Samsung's 90-second "Thing Called Love" cavalcade of boisterous antics for the Galaxy Note was one of the most theatrical spots of the night, but many viewers found themselves unable to get past a single line: "It's got a pen?!" By showing a stylus as an example of what makes the Galaxy Note "the next big thing," Samsung and agency 72andSunny gave Apple fanboys ammunition to mock an ad intended to mock Apple fanboys. Shortly after the spot aired, #stylus and #palmpilot were both trending Twitter hashtags, and almost any discussion of the ad was eclipsed by stylus snark. The more neutral voices in the tech community have pointed out that the stylus is actually a nice perk of the Note, which is a smartphone-tablet hybrid. But most of Monday's blog coverage about the spot wasn't much interested in that point of view, with headlines like "How Samsung Screwed Up Its Super Bowl Ad."

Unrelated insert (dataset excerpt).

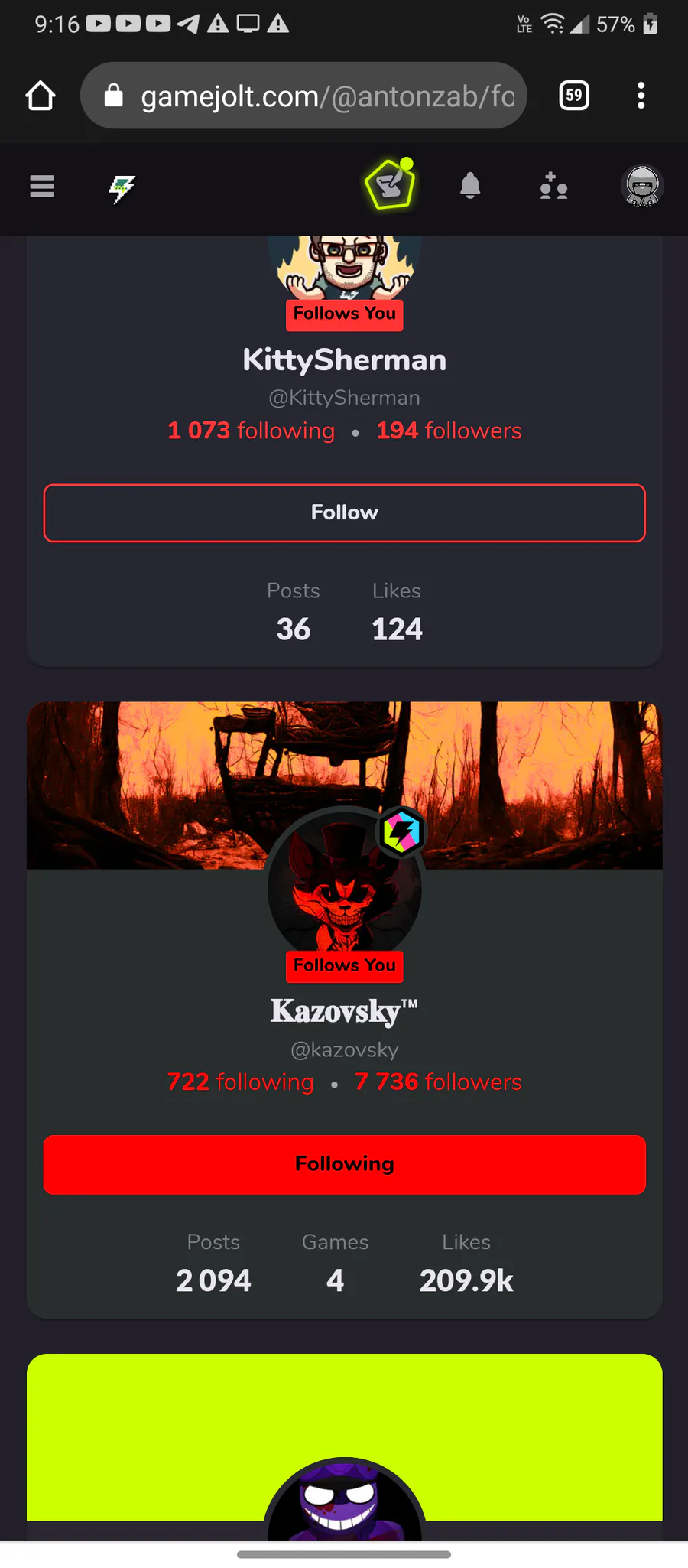Open the friends list icon
This screenshot has width=688, height=1568.
(553, 186)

Dannon's crowdsourced commercial for Oikos Greek Yogurt, starring John Stamos, was so vanilla, I practically missed it during the game. (It still managed to rank No. 10 in USA Today's Ad Meter…sigh.) But AgencySpy dug up an interesting double controversy about the spot. First off, the music is a nearly note-for-note duplicate of "Zebra" by the John Butler Trio. Fans quickly alerted the band, which announced on Facebook it would be "seeking advice as how to address the issue." But AgencySpy also notes that the ad as a whole seems lifted from a decade-old Canadian 7UP spot.
One of the most roundly criticized ads from the Super Bowl ran only in Michigan. Republican Senate hopeful Pete Hoekstra's spot called "Now" attacked Sen. Debbie Stabenow (D-Mich.) with allegations that her free-spending ways are helping China's economy at the cost of America's. To convey the message, he showed an Asian woman delivering lines in stereotypical broken English, such as: "Your economy get very weak. Ours get very good." Bloggers from both parties panned the ad for being xenophobic, racist or just dumb. Hoekstra refused to apologize, telling CNN, "The only stereotyping is of liberal Democrats and their spending polices." Fun fact for political ad junkies: The ad was made by Fred Davis, the same guy who convinced Christine O'Donnell to say, "I'm not a witch."
As an example of advertising craft, Chrysler's "It's Halftime in America" is simply a triumph. But Clint Eastwood's riveting narration of Wieden + Kennedy's stellar copy quickly raised the hackles of some conservatives who felt it was a re-election manifesto of sorts for President Obama. Republican strategist Karl Rove led the charge, telling Fox News he was "offended" by the ad. "I thought it was an extremely well-done ad, but it is a sign of what happens when you have Chicago-style politics, and the president of the United States and his political minions are, in essence, using our tax dollars to buy corporate advertising," he said. Rove was essentially suggesting the ad was meant to justify the auto industry bailout and celebrate it as a turning point in the American economy. Obama's team and Chrysler have brushed off the allegations of political cronyism, and Eastwood himself defended the ad in an email to The New York Times: "The ad doesn't have a political message. It is about American spirit, pride and job growth."
So, what do you think? Did any Super Bowl ads get under your skin? And more importantly, after weeks of leaks, teasers and overexposure, are you just glad this year's Super Bowl ads are finally behind us?